The 1 Smell That Signals Bed Bugs Are In Your Home

If you’ve been blissfully unaware of what’s going on in Paris at the moment, I’m incredibly sorry to break the news that a new infestation of bedbugs might be headed your way. 

In recent days, Paris has been taken over by the blood-sucking insects – authorities warning “no one is safe”. Footage of the insects have taken over TikTok, and a large number of Parisians have insisted on standing in the infested metro instead of sitting on the fabric seats.

Deputy mayor of Paris Emmanuel Gregoire called the infestation “widespread.”

He said: “You have to understand that in reality no one is safe, obviously there are risk factors but in reality, you can catch bedbugs anywhere and bring them home.”
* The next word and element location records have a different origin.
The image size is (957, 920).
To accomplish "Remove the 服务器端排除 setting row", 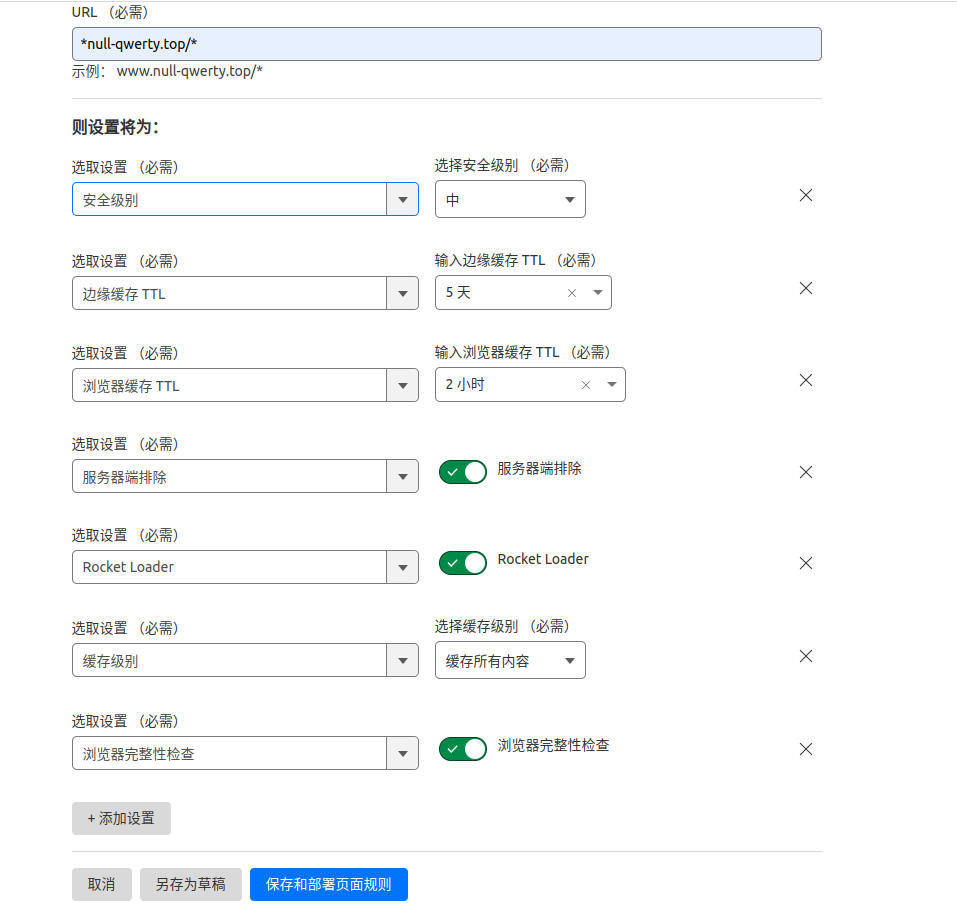I will (805, 472).
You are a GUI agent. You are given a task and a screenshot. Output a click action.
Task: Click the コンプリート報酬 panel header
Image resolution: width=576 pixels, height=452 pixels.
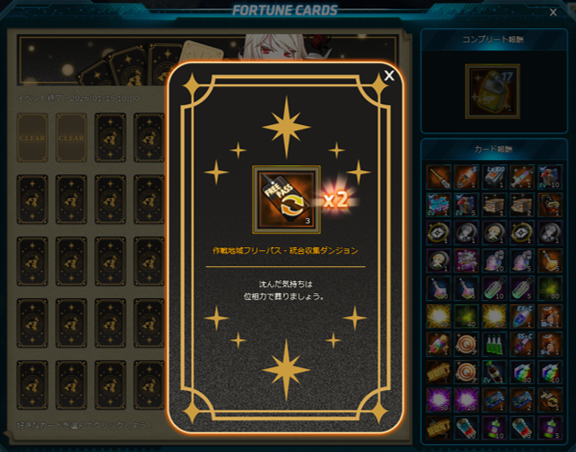point(494,39)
Speaking of bringing them home, smaller populations of the insects are already here, according to experts who warn that “second-hand furniture, as well as a resurgence in travel and hotel stays since the coronavirus pandemic, are thought to be behind the rise in infestations.” 

Bed bugs have a smell you should look out for

You might even be able to tell if you have an infestation due to the smell. 

“One of the strongest signs of a bedbug infestation is an unusual odour with no other obvious cause,” says The Mirror. “This is often described as a musty, sweet smell.” 

Dodson Pest Control explains: “Bed bugs can smell different to different people. Many people report smelling coriander, but another common description is the scent of spoiled raspberries.

“Others report a strong acidic scent or that of almonds or marzipan. If you notice an unusual smell in an otherwise clean room, it may be time to call in a professional.”

That said, here are some tips from Superintendent Pharmacist, Phil Day at Pharmacy2U on what you should know to keep yourself and your home safe.

How to identify bedbug bites

“Bedbug bites tend to be very itchy and uncomfortable, but they are not usually dangerous,” says Day.


“Bedbug bites usually appear in a clustered or linear pattern in areas of exposed skin such as arms, legs, neck, and face.”


Day explains bites resemble small, red welts or raised bumps: “On black or brown skin, they may look purple and may be harder to see.”


“Bedbug bites can be intensely itchy, and the itching may persist for several days.”

Nocturnal occurrence

“Bedbugs are most active at night, so bites often occur while you’re sleeping.”

How to treat bedbug bites

Day explains although bug bites can be uncomfortable, they usually resolve on their own within a week or two.

He advises: “Wash the affected area gently with soap and water to reduce the risk of infection. Avoid scrubbing, as this can irritate the bites.

“Your pharmacist can advise on the best over-the-counter hydrocortisone cream or ointment that can help relieve itching and inflammation.”

Day adds that taking an oral antihistamine can help reduce itching and discomfort. 

“While it’s tempting, scratching can lead to infection and prolonged healing,” says Day. “Try to resist the urge to scratch the bites.

“Applying something cool like a clean cloth soaked in cold water can relieve itching and reduce swelling.”

How to get bed bugs out of your home

“Thoroughly inspect your bedding, mattress, and the surrounding area for signs of bedbugs,” Day explains. 

He also states washing and drying your bedding, including sheets and pillowcases and any items of clothing that may have come into contact with the bedding, on high heat for at least 30 minutes will kill any bed bugs.

He adds: “If you suspect a bedbug infestation in your home, it’s best to contact a professional pest control service or local council for effective eradication.

“When travelling, inspect hotel rooms for signs of bedbugs. Keep your luggage off the floor and inspect both luggage and clothing before bringing them back to your room.”

A video on TikTok posted by ahospitality expert @haleewithaflair went viral after she recommended turning the light switch off and using the torch on your phone to look under and around the bed for bedbugs.